[Opening EXCERPTED TEXT section]

Archaeology

Archaeologists test DNA from bones of ancient marquis

Archaeologists are using bones unearthed from the 2,000-year-old tomb of Haihunhou, the Marquis of Haihun, to conduct DNA analysis.

Archaeologists are using bones unearthed from the 2,000-year-old tomb of Haihunhou, the Marquis of Haihun, to conduct DNA analysis.

The burial site in Nanchang in east China’s Jiangxi Province is the best preserved tomb from the Western Han Period (206 BC-24 AD) ever found in China.

Li Cunxin, a research fellow with the Chinese Academy of Social Sciences (CASS), said the marquis’s remains were not well preserved. Only teeth and small bits of leg and pelvis bone have been discovered since the interior coffin was opened earlier this year.

Archaeologists with the Beijing-based Institute of Archeology under the CASS have started using the teeth to conduct DNA analysis.

In the Han Dynasty, people used sophisticated embalming techniques to preserve bodies before burial, especially when burying nobility. The body of a woman was found in a tomb in the early 1970s on Mawangdui, a hill near Changsha, capital of Hunan Province. She was buried about 2,100 years ago and hers was one of the best preserved bodies in history.

Archeologists assumed that the body of the marquis must have been treated with similar preservation techniques. However, natural forces such as earthquakes have damaged his tomb chamber. His half-meter-high wooden coffin was pressed into the shape of a plank. Water from nearby Poyang Lake, China’s largest freshwater lake, seeped into the soil, and his remains mixed with mud and wood.

Archaeologists have moved his interior coffin to a lab for meticulous cleaning and analysis.

In addition to the bone fragments, a private seal, a belt, woven mats, jade and colored glaze decorations believed to be from a wooden sleeper have been found.

The marquis’s graveyard covers an area of 46,000 square meters. Besides the two main tombs occupied by the marquis and his wife, there are seven other tombs, assumed to be either his concubines or children.

Archaeologists have found a sword from the No. 5 tomb and assumed it might have belonged to one of his sons. Coffins from the No. 4 and No. 5 tombs have been hoisted and relocated for lab research.

Xu Changqing of the Jiangxi provincial institute of relics and archaeology said if remains were found in the coffins, they will also be sent for DNA analysis to ascertain their relation to the marquis.

The DNA tests will not only help decipher the health condition and diet habits of the ancient people, but also shed light on human evolution over the past 2,000 years, he said.

The marquis’s tomb was one of the few excavated imperial tombs that have not suffered looting by tomb raiders. More than 10,000 artifacts have been unearthed so far.

The marquis, Liu He, was the grandson of Emperor Wu, whose reign ushered in one of the most prosperous periods in China’s history.

Liu was given the title “Haihunhou” after he was deposed as emperor after only 27 days. He was dethroned by the royal clan over what they claimed was a lack of talent and morals. Haihun is the ancient name of a very small kingdom in north Jiangxi.

[Closing EXCERPTED TEXT section]

TRY IT | According to the article on the Marquis of Haihun's tomb, how long did Liu He reign as emperor before he was deposed? The lines that come next are separate material and have no connection to the article.

[Opening RECORDED INFORMATION section]

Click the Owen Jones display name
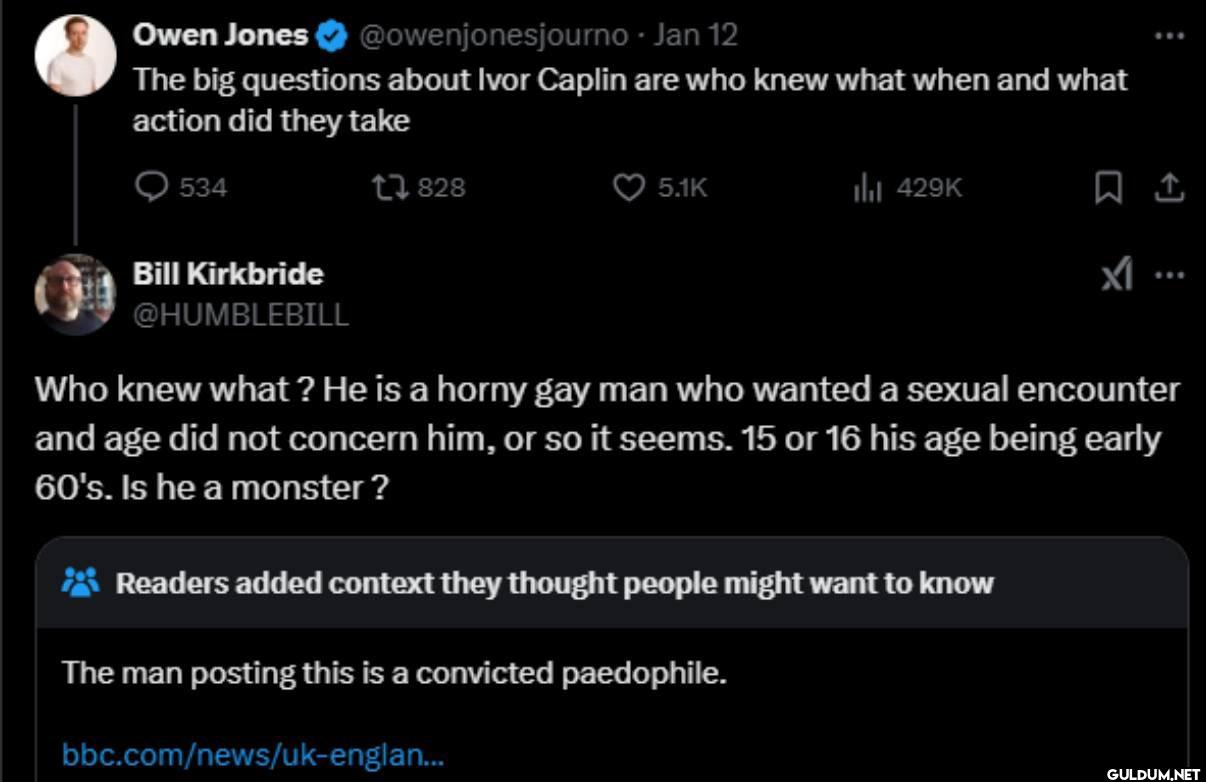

[Closing RECORDED INFORMATION section]

YOUR SOLUTION | 27 days.